The two companies last month reached an agreement over an all-share offer from Barratt, which will cement its position as the country’s largest housebuilder.
The merged group, to be called Barratt Redrow, is expected to build about 23,000 homes a year and have a turnover of more than £7bn. The combined market value is around £7.2bn.
Berkeley Group, an upmarket house builder, said today that sales between November and February were a third lower than a year earlier but added:
Enquiry levels are good, with customers looking for the prevailing political and economic uncertainty to recede and interest rates to begin to fall.
Pricing has been stable across our sites during the period and above business plan levels, while build cost inflation is negligible across most trades.
Berkeley reaffirmed that it aims to deliver at least £1.5bn of pre-tax profits in the three years to 30 April 2026, including a £550m profit this year – down from £604m last year and returning to 2022 levels.

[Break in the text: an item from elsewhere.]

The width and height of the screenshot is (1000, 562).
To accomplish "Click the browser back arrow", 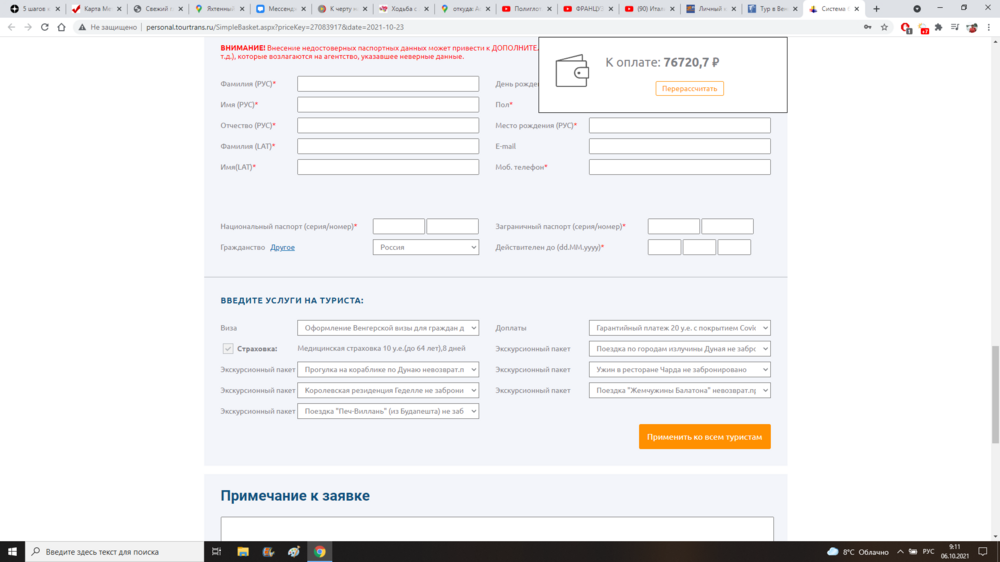I will point(10,27).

Anthony Codling, housing analyst at RBC Capital Markets, said:
A short and snappy trading update from Berkeley Group this morning saying that everything is on track despite those pesky market headwinds and uncertainties. Berkeley seems to be able to deliver whatever the weather.
In other corporate news, Vodafone has sold its Italian business to Swisscom for €8bn, which will merge it with its Italian subsidiary Fastweb. The deal will create Italy’s second-biggest fixed-line broadband operator behind TIM.
Yesterday’s mixed bag of US economic data, which pointed at higher-than-expected inflation and lower-than-expected spending in the US, forced the market to reconsider the Federal Reserve expectations.
The probably of a June interest rate cut fell to 60%, bond yields jumped, the dollar index rose sharply and stocks declined.